Almond-Stuffed Chicken...

I found yet another rogue recipe we made just before we left Minneapolis that we never got to talk about with all the flurry of activity that was happening. I was trying to get one of the last batches of chicken we had in the freezer used up and this classy Almond-Stuffed Chicken was the one that cleared out the rest of the white meat.

Depending on the recipe, stuffed chicken can often be a production, between flattening the meat, adding the filling and sealing it back up with ties or picks. While that isn't necessarily a bad idea at all, I wasn't in the mood for that much work tonight, which made this seven-ingredient dish that much more appealing. With a thin, sharp knife, we simply sliced a pocket into the thickest portion of each piece, then wiggled the knife around inside, making ample room for the filling. Be sure to stop before you reach any section that risks the knife poking through the meat to keep the filling from oozing out and more importantly, you don't poke yourself with the knife.

We stuffed the chicken with a cheesy blend of creamy Boursin cheese (swoon!) spread, toasted sliced almonds and chopped fresh parsley. Make your own blend or use whichever garlic and herb-flavored soft cheese you can find at the market. Place a spoonful of the mix into the pocket, then use your fingers on the outside of the meat to spread the filling around the roomy space you created. With a straightforward seasoning of salt and fresh ground black pepper on the outside, we slide the chicken into a pan with a knob's worth of butter and let them be until each side was golden and cooked through. With the filling, it can be a little deceptive determining when the chicken is done by feel - I'd suggest sticking a thermometer into the center just to make sure it has come up to 165 degrees to be safe.

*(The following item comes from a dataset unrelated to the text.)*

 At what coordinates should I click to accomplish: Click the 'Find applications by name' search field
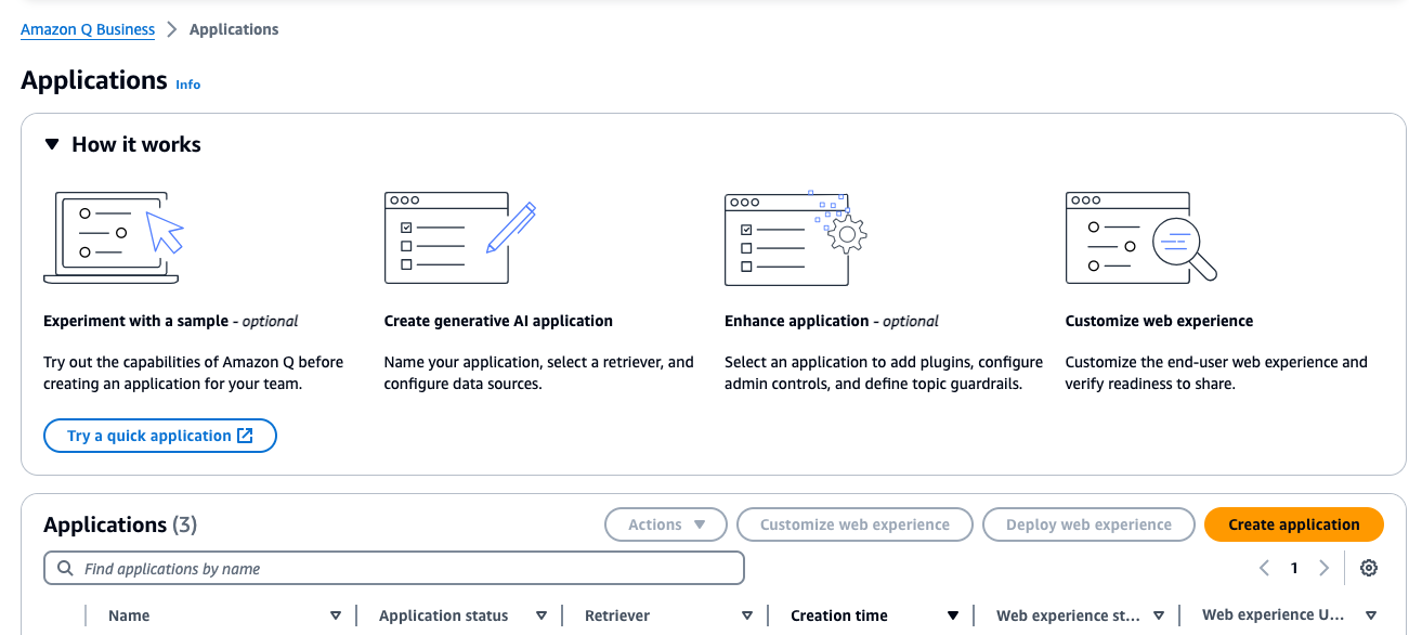(400, 568)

Chicken breasts are notorious for some as coming across on the dry side without a ton of flavor behind them, but that tasteful, nutty cheese mixture permeated the meat from the inside to ensure it became anything but bland. Making use of a thermometer to check for doneness only aids in keeping the chicken juicy and tender, but if they do become slightly overcooked, the filling works as another safety net by plugging in extra moisture. I didn't have any problem with the filling coming out of the slit and into the pan, but if you're worried that might happen, you could secure it closed with a toothpick.


  1. What a great idea for stuffing the chicken, it's all that other you mentioned--pounding it down, etc. that stops me from doing it hardly ever. I'm going to try this for sure--after we move (11 days)!

  2. Gorgeous. Hoping you are settling in. I had far too much meat to use up before I left so I actually took with me in two coolers packed with dry ice. I'm stil. enjoying it. :-)

  3. Katrina - I know what you mean, but you gotta do what you gotta do to get dinner on the table!

    Kelly - I thought about that, but our drive was just too long (and quite full) to deal with that!